## Exercise prompt
The answer must consist of every line below that contains the word "will".

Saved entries
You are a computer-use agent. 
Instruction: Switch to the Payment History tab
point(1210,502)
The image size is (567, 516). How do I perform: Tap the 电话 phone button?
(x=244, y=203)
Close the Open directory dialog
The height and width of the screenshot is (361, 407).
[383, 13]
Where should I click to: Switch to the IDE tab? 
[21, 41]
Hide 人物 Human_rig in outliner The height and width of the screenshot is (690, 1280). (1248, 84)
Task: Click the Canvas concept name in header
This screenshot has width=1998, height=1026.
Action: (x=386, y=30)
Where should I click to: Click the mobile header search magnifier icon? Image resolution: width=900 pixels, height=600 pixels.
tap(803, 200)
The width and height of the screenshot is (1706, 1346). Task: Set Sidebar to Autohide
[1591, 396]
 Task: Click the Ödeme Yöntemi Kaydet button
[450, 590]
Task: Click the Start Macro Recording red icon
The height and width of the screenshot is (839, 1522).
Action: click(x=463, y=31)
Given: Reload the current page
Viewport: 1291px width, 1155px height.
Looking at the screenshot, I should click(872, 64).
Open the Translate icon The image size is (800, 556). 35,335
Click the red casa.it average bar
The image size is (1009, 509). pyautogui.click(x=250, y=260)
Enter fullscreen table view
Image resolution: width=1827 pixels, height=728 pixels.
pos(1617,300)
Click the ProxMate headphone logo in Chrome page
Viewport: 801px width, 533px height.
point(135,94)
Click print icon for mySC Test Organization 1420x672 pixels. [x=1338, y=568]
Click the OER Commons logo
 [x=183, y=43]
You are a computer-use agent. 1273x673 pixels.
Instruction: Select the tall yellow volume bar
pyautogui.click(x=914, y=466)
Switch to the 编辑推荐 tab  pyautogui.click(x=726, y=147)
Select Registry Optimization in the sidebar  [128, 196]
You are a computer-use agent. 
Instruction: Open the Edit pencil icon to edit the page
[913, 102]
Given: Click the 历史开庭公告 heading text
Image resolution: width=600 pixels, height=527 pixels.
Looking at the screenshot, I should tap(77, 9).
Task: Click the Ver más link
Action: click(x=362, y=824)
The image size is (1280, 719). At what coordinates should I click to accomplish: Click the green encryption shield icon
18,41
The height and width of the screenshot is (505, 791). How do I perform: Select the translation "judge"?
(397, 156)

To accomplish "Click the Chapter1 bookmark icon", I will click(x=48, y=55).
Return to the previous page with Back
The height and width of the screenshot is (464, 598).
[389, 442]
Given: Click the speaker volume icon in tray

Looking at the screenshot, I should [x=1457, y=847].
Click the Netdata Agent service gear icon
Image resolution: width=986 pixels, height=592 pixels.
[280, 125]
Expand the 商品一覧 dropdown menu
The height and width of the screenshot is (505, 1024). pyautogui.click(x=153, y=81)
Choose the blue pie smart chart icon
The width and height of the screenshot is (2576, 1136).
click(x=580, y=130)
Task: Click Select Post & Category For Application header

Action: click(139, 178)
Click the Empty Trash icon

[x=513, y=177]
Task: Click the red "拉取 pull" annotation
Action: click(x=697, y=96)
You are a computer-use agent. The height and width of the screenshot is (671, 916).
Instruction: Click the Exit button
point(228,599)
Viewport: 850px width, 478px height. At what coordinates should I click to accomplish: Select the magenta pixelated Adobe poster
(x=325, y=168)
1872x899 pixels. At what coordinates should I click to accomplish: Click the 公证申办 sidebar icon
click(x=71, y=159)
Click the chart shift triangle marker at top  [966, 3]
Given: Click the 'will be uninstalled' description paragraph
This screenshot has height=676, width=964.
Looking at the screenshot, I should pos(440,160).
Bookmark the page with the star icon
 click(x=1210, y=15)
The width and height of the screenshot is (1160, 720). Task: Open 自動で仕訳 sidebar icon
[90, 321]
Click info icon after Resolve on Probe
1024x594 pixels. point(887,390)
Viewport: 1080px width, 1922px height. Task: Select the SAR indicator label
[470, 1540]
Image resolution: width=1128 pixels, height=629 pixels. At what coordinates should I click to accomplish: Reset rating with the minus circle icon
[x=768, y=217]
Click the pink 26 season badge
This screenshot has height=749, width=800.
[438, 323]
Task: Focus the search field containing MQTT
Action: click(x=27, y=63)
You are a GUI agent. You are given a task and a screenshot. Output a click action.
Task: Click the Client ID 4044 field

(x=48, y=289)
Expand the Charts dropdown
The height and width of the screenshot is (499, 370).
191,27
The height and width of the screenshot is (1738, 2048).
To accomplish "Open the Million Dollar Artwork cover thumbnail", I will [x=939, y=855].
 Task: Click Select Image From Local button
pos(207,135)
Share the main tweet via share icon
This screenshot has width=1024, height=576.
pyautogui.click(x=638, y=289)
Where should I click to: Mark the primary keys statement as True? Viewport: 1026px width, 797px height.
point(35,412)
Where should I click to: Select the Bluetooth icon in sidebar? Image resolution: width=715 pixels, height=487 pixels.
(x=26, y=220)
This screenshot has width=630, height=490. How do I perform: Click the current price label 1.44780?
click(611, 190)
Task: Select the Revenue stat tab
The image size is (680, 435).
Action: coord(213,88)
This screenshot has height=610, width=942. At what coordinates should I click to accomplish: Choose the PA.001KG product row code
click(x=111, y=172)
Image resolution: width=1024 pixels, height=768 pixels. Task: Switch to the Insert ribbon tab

## Written solution
To accomplish "Click the Chapter1 bookmark icon", I will click(x=48, y=55).
Given: Click the 'will be uninstalled' description paragraph
To accomplish "Open the Million Dollar Artwork cover thumbnail", I will [x=939, y=855].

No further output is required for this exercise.